By Cynthia Lescalleet
Reinventing your business doesn’t mean starting over. Rather, it means taking another look at how you’re doing things, from product lines to business model — even if your company is doing well. Five YPO members share their insights on how and where to find market opportunities to tap into.
Build upon your brand
“The first thing that I always look at when I am looking at a company is the brand equity they’ve already got,” says Cynthia Cleveland, Owner of Broadthink in California, USA. Your brand’s equity can lead to new market possibilities. Chef and food entrepreneur Wolfgang Puck, for example, leveraged that brand into licensing arrangements.
“Avocation can turn into another way to expand your business,” Cleveland says. Her client example? Actor John Lithgow. He parlayed his children’s entertainment sideline into an entertainment venture called Lithgow Palooza.
Dig then dive
“Too many people have gone into marketplaces they didn’t know anything about. They didn’t have a real foothold. They learned some tough lessons and they expired a lot of the money they had for it,” says Tim Gentry, President and COO of Clique in Virginia, USA. “We go in small. We learn a lot of lessons. We make a lot of mistakes. And we put a lot of bets in multiple areas.”
Gentry also advise to know what’s happening in the field. Logistics, unknown regulations and secondary governments can change the outcome of what’s on the graphs and PowerPoints back at headquarters, he says.
Try. Test. Repeat.
“When you are trying to do something new that no one else has ever done before, inevitably you’re going to make mistakes,” says Azran Osman-Rani, CEO of iflix Malaysia. “One of the key things we learned is not so much about trying to figure out what is the right answer before you do something, but just literally do 10 things. Even if you only do two or three right, that’s fine. Move quickly. Pivot away from the seven or eight things that have gone wrong and keep just moving and iterating. Because competition is big but they’re very focused on trying to make the right decisions. They’re more risk adverse.”
Don’t just talk. Communicate.
“Language is not just what is spoken but what is understood,” says Ran Sharon, Executive Director and Group CEO of Clariter S.A. in Israel. Although everyone speaks English, there is a lot ‘lost in translation.’ We need to make sure that what we say is properly heard on the other side, and properly understood.”
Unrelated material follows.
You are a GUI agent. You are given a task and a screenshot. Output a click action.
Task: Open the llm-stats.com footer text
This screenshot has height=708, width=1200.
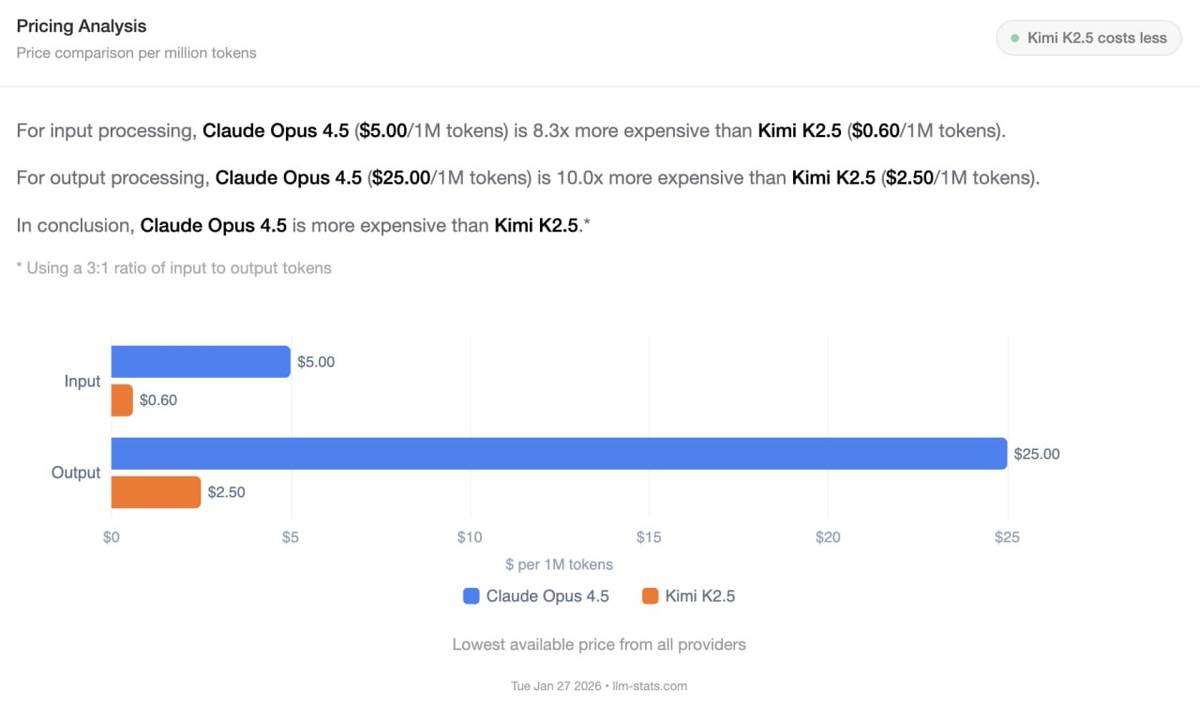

One way to improve communication when doing global business, Sharon says, is to understand the way the locals think. “It’s always nice to learn a little about local politics, a little about a soccer player, a local TV star. It’s quite nice to understand the way locals think and then it’s much more interesting and much more educational.”
Bond then rebuild
“The thing about leadership is there is no leadership without relationship,” says Michelle Cheo, CEO of Mewah International in Singapore. Communication plays a role here as well.
Since many are threatened by the idea of change, every change needs to be communicated to those it affects within an organization: “Communication tells the company why we are doing it, that is possible for us to do it, and why it is better for them directly if they are to embark on this change because, obviously, if the company does well, they do well, too.”